Hepatitis C was first discovered in 1989, in a joint project between the NIH, CDC and Chiron, a corporation known for manufacturing vaccines. Scientists obtained HCV by a method called molecular cloning. A blood sample was taken from a chimpanzee infected with what was then known as hepatitis non-A–non-b. The resulting viral strand, called HCV-1, was the basis for all ensuing research. As increasing numbers of people tested positive for HCV-1, now named hepatitis C, researchers discovered significant genetic variations in the infected population. These variations became the genotypes of hepatitis C. They were discovered gradually, as the virus slowly gave up its secrets.

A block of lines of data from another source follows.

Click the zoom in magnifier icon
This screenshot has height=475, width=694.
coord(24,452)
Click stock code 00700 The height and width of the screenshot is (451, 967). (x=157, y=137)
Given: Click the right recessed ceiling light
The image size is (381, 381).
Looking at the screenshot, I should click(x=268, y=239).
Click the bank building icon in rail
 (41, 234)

Despite these genetic differences, all genotypes have major clinical similarities: they all can lead to catastrophic liver damage, cirrhosis, and hepatocellular carcinoma – liver cancer. One of the main differences in genotypes is response to known and forthcoming therapies. Will each genotype require a different medication? Will one medication eventually cure all? Researchers are working on these questions now, and the future of geno-spefic drugs looks most promising.

Everyone infected with hepatitis C has a specific genotype. There are now 9 recognized genotypes in the world today. However, genotypes 7, 8, 9 exist only in the Vietnamese population, which leaves us with genotypes 1-6 occurring most commonly in humans. These genotypes are classified further into subtypes and predominant geographical location. While all genotypes are present all over the world, each geographical region usually harbors one prevailing genotype.

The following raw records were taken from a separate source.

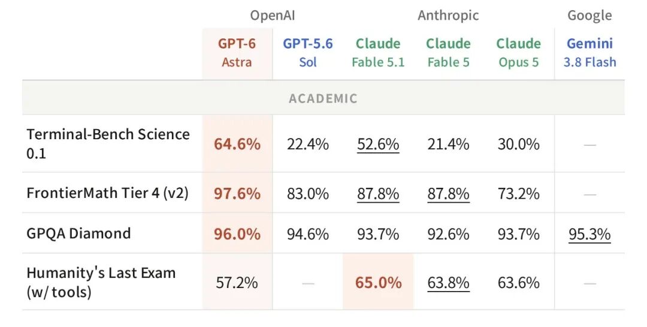Open the Claude Fable 5.1 header
647x327 pixels.
(378, 53)
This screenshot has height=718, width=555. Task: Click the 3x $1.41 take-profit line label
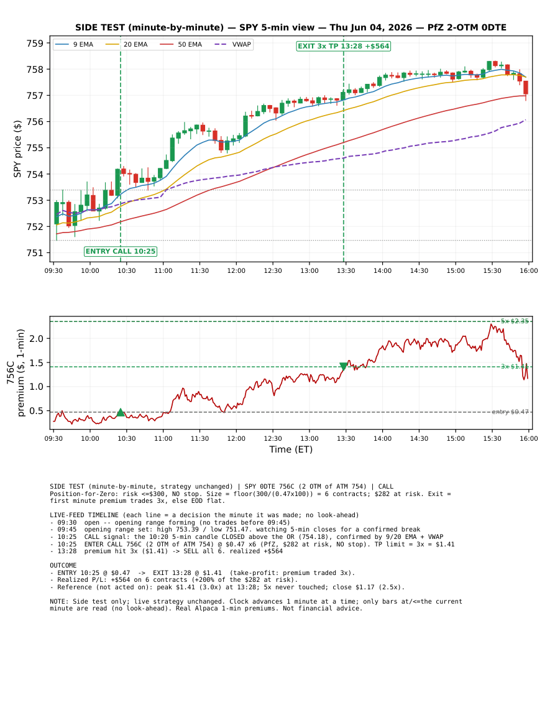pos(515,366)
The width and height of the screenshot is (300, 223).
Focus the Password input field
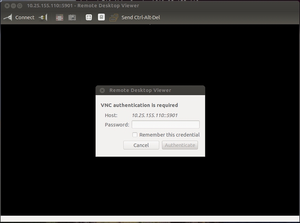click(166, 124)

Hepatitis C: Genotypes And Geography, In Order Of Prevalence

  • Genotype 1: (46%) North & South America, Northern Europe, North Coastal Africa, East Asia, Japan, Indonesia, Australia
  • Genotype 3: (30%) India, Pakistan, Afghanistan, Bangladesh, Malaysia, Singapore
  • Genotype 2: (9%) West Africa, parts of Scandinavia
  • Genotype 4: (8%) Central Africa, Middle East(8%, 5%) South Africa
  • Genotype 5, 6: (5%, less than 1%)

Statistics: Hepatology, JAN 2015, 77-87

Treatment Considerations:

Sovaldi alone now cures about 84% of all genotype-1 cases, so other drugs are needed to achieve cure rates over 90+%. Recent trials for other genotypes include PEG/RBN and small-molecule Direct Acting Antivirals. Hopefully, we’re leaving the age of interferon.

Although most Americans with hepatitis C have genotype-1, there is a growing incidence of genotype-2 among injection drug users.